In European union, the notion of express road is slightly less strict than the notion of motorway; according to the definition, "an express road is a road designed for motor traffic, which is accessible primarily from interchanges or controlled junctions and which prohibits stopping and parking on the running carriageway; and does not cross at grade with any railway or tramway track."

According to the CJEU, an environmental impact assessment should be performed on motorways, express roads and «construction of a new road of four or more lanes, or realignment and/or widening of an existing road of two lanes or less so as to provide four or more lanes, where such new road, or realigned and/or widened section of road would be 10 km or more in a continuous length».

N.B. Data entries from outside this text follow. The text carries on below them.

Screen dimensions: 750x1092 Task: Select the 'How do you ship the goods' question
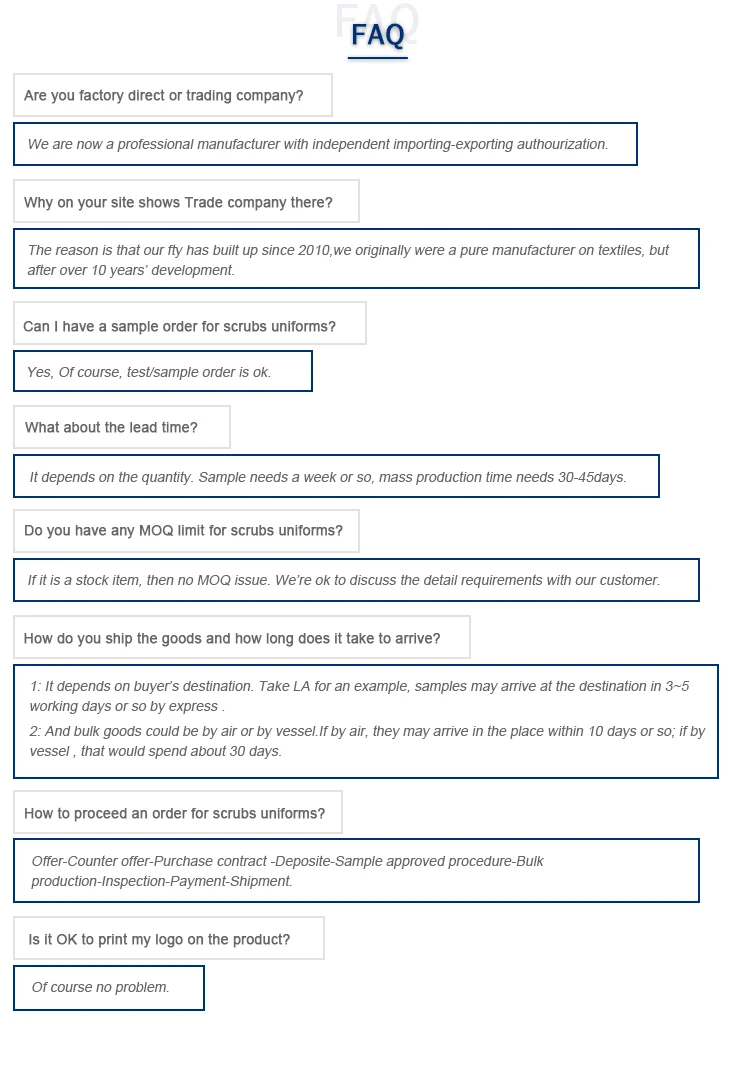232,638
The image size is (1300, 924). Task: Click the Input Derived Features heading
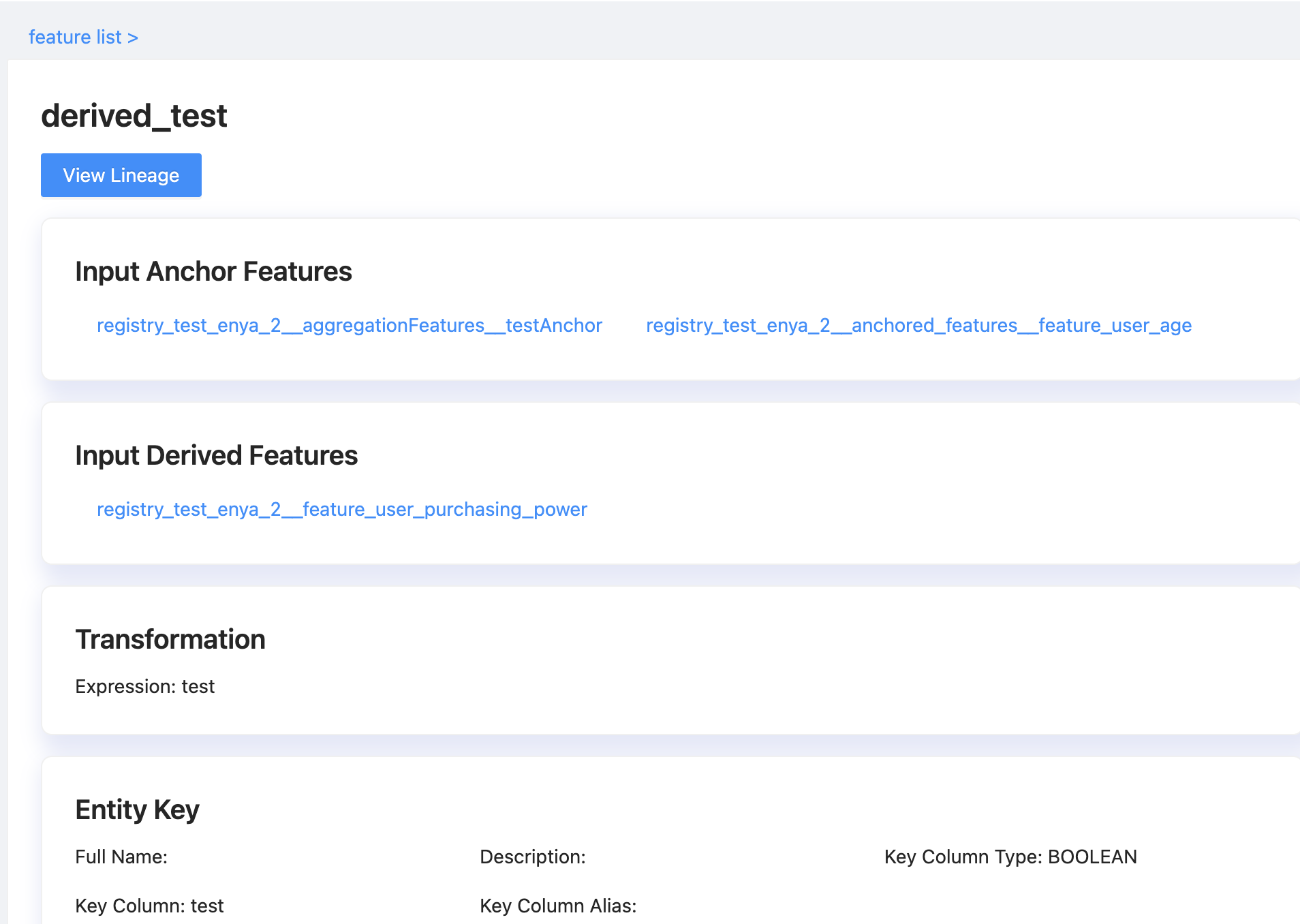pyautogui.click(x=216, y=455)
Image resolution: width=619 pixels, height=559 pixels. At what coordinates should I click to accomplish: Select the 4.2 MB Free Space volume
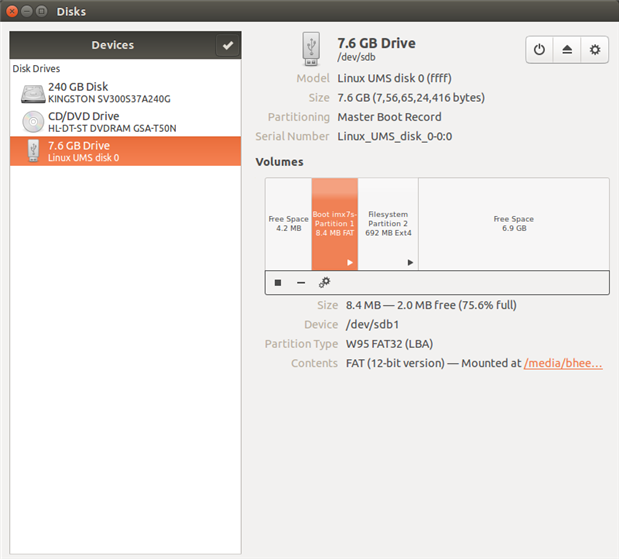[x=288, y=223]
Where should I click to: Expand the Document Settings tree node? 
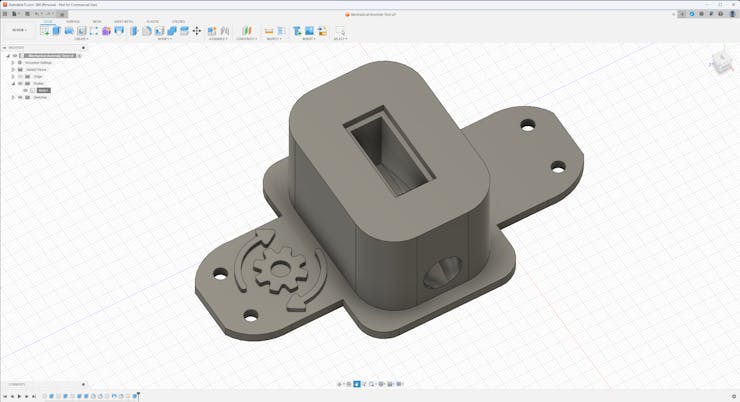click(x=13, y=62)
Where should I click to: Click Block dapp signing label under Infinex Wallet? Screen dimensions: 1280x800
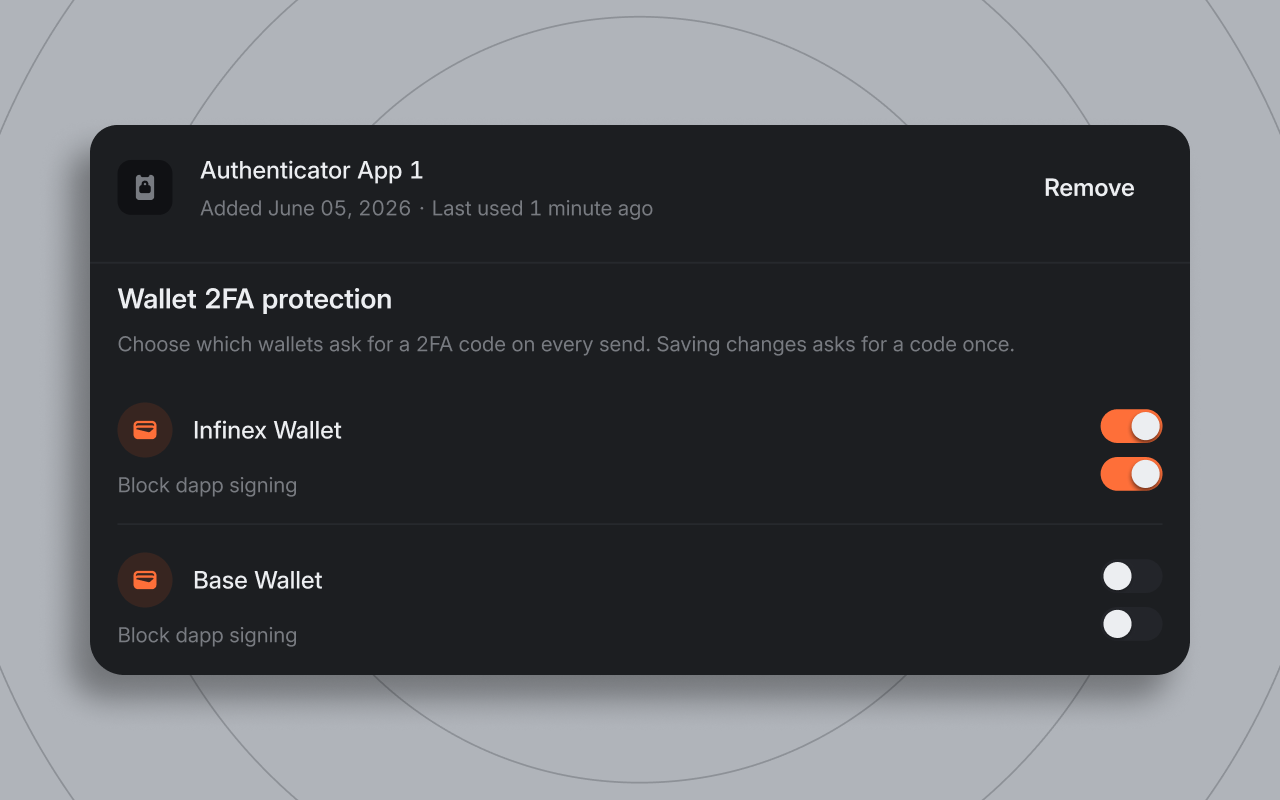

Another position of the CJEU confirmed the first one and considers that an urban road around a city can be considered as an express road even if those roads do not form part of the network of main international traffic arteries or are located in urban areas when it matches with its definition provided in point II.3 of Annex II to the European Agreement on Main International Traffic Arteries (AGR), signed in Geneva on 15 November 1975.

Safety

Between 2001 and 2010, the number of road deaths in the EU decreased by 43%, and between 2010 and 2018 by another 21%. 
However, 25,100 people still died on EU roads in 2018 and about 135,000 were seriously injured.

The yearly cost of road crashes in the EU has been estimated to be around €280 billion or 2% of the GDP.

Safety plan
The Commission decided to base its road safety policy framework for the decade 2021 to 2030 on the Safe System approach.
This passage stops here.